Yoon’s group has also developed pioneering microfluidic biochips for single-cell cellular interrogation of cancer cells. His devices have enabled doctors and researchers to isolate specific cells responsible for tumor initiation, metastasis, and relapse. His technique known as Hydro-seq is being used for preclinical studies of breast and prostate cancer patients, and his technology has been licensed.

Yoon’s technology has been disseminated to more than 45 neuroscience labs across the globe. The technology has also been commercialized and made available to the science community through his startup company, Neurolight Technologies, which he co-founded with Kensall D. Wise.

At Michigan, Yoon has taught the senior/graduate level courses Introduction to MEMS and Integrated Microsystems Laboratory, and the graduate course Bio MEMS. He has more than 300 journal and conference publications, and has 31 U.S. patents. He has graduated 31 doctoral students.
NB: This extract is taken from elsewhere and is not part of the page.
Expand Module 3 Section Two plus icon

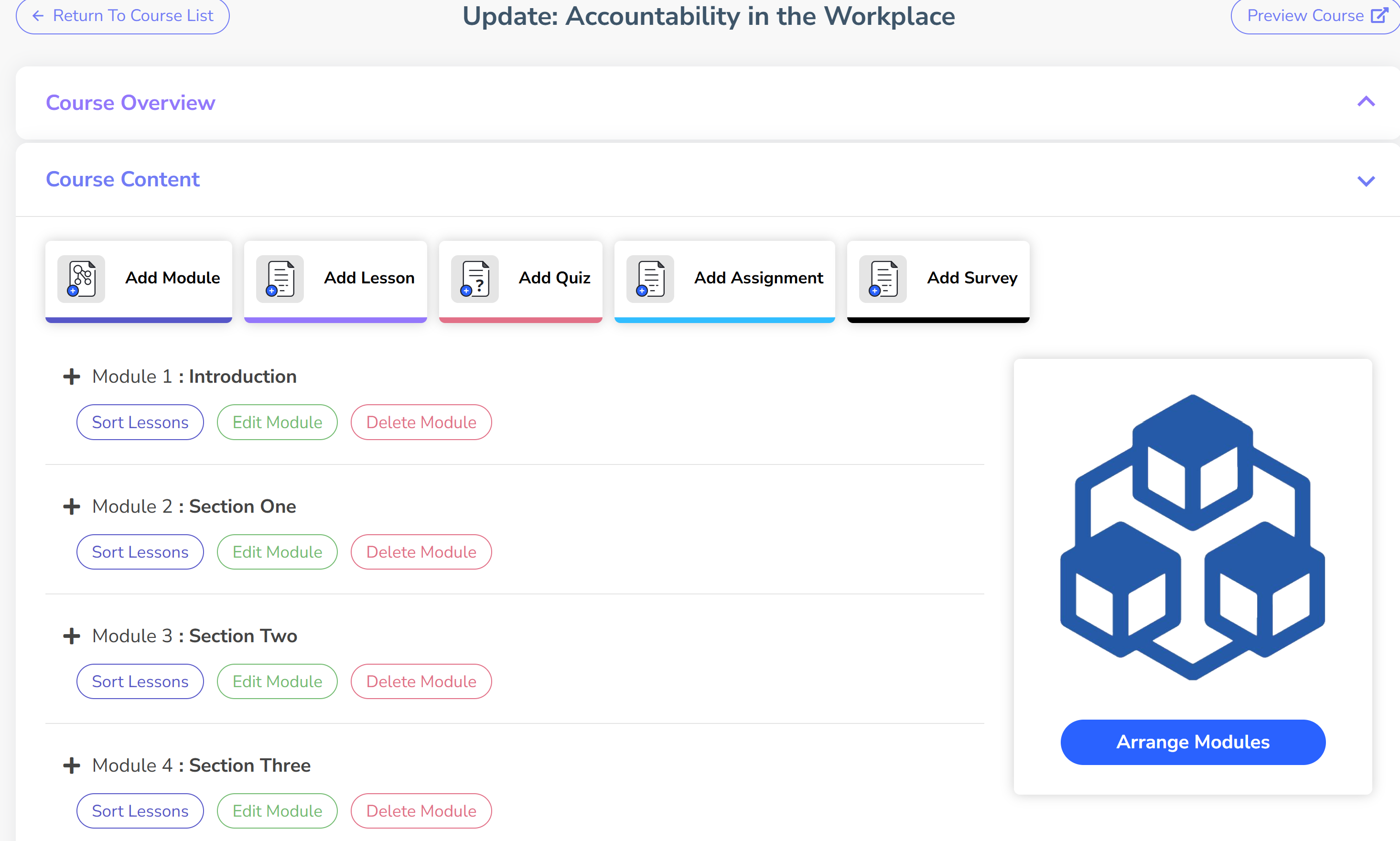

An established leader in the professional community, Yoon served as General Chair of the Int. Symposium on Bio Micro & Nanosystems and Editor of the Journal of Semiconductor Technology and Science

He currently serves as Director of the International Program for the Advancement of Neurotechnology (IPAN), where he manages research exchange programs with international partners, including University of Freiburg, University Hamburg, and Korea Institute of Science Technologies. He directs the NSF NeuroNex Hub: Multimodal Integrated Neural Technologies (MINT), and is on the Science Advisory Committee for Nano Medicine (CNM) at the Institute for Basic Science in Yonsei University. He has also served as Director of the Lurie Nanofabrication Facility, and Director of the Solid-State Electronic Laboratory.

Yoon received his PhD in Electrical Engineering from the University of Michigan in 1990. He was advised by Prof. Kensall D. Wise. After serving as a faculty member at the Korea Advanced Institute of Science and Technology (KAIST) and then at the University of Minnesota, he joined the Department in 2008; he is also a professor of Biomedical Engineering.